AWQ¶
1.1 Weight-only Quantization¶
AWQ performs well in most weight-only quantization scenarios, but it performs poorly in low-bit quantization (especially 2-bit). This is because AWQ uses a symmetric strategy for weight clipping regardless of whether symmetric or asymmetric quantization is used.
In LLMC, we have improved the AWQ method by aligning its weight clipping strategy with the quantization strategy, such that asymmetric quantization uses asymmetric clipping and symmetric quantization uses symmetric clipping, resulting in better performance, especially in low-bit quantization.
1.1.1 Algorithm Configuration¶
The specific implementation can be found in the AWQ weight-only quantization configuration file.
# configs/quantization/methods/Awq/awq_w_only.yml
quant:
method: Awq
weight:
bit: 4
symmetric: False
granularity: per_group
group_size: 128
special:
trans: True
# The options for "trans_version" include "v1" and "v2".
# But their results don't differ significantly.
trans_version: v2
weight_clip: True
1.1.2 Running the Algorithm¶
Simply modify the configuration file path in the run script and execute:
# scripts/run_llmc.sh
llmc=llmc_path
export PYTHONPATH=$llmc:$PYTHONPATH
task_name=awq_w4a16
config=${llmc}/configs/quantization/methods/Awq/awq_w_only.yml
With this improvement, AWQ-LLMC can achieve better accuracy compared to the original method, especially showing significant improvement in 2-bit quantization.
If clip_sym is not specified in config.quant.special, its value will default to the same as config.quant.weight.symmetric. If you want to reproduce academic-level accuracy, you can add clip_sym to the config and set it to True:
quant:
special:
clip_sym: True
1.2 Weight-Activation Quantization¶
In addition, unlike the original method, AWQ in LLMC supports weight-activation quantization.
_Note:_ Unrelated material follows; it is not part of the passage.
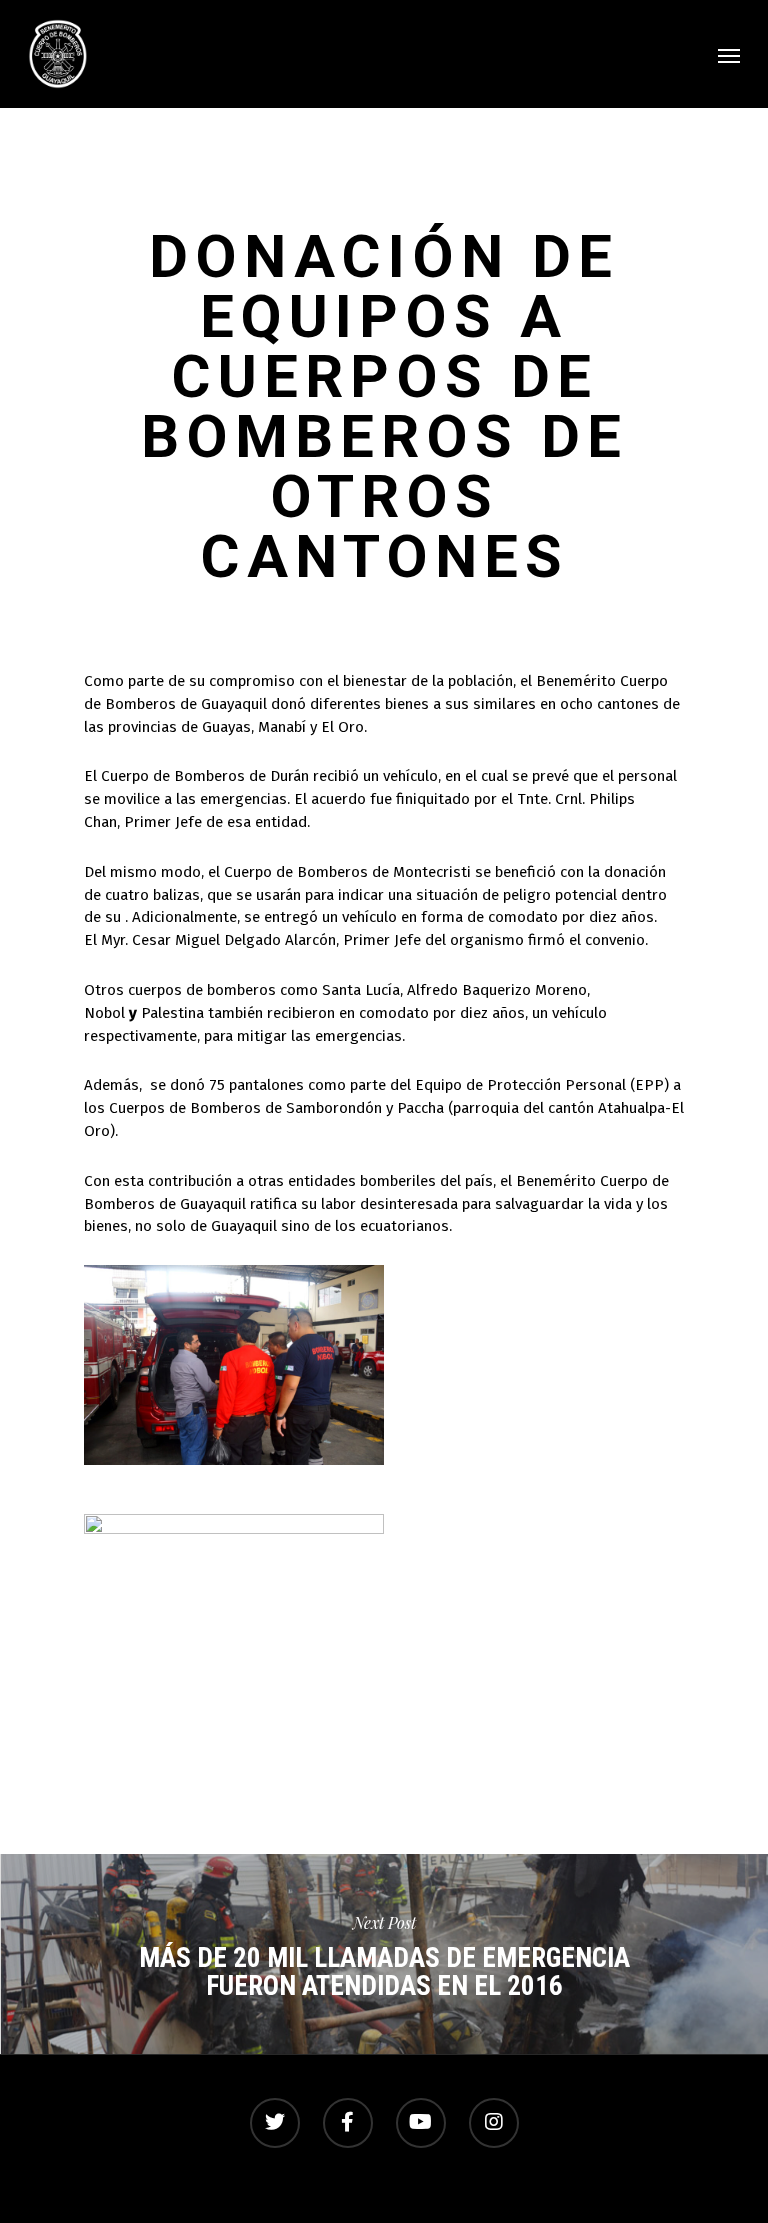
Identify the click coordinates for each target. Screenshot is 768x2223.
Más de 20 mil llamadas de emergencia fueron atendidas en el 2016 (384, 1954)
Compared to OS+ and SmoothQuant, which only support scaling transformations for ln and fc layers, AWQ provides more options for equivalent transformation locations.
AWQ also uses grid search to find the optimal scaling factor for weight transformations, thus often achieving better results in weight-activation quantization.
1.2.1 Algorithm Configuration¶
The specific implementation can be found in the AWQ weight-activation quantization configuration file.
# configs/quantization/methods/Awq/awq_w_a.yml
quant:
method: Awq
weight:
bit: 8
symmetric: True
granularity: per_channel
group_size: -1
act:
bit: 8
symmetric: True
granularity: per_token
special:
trans: True
# The options for "trans_version" include "v1" and "v2".
trans_version: v2
weight_clip: True
Simply modify the configuration file path in the run script and execute:
1.2.2 Running the Algorithm¶
# scripts/run_llmc.sh
llmc=llmc_path
export PYTHONPATH=$llmc:$PYTHONPATH
task_name=awq_w8a8
config=${llmc}/configs/quantization/methods/Awq/awq_w_a.yml
In weight-activation quantization, AWQ-LLMC can achieve better results than algorithms like SmoothQuant.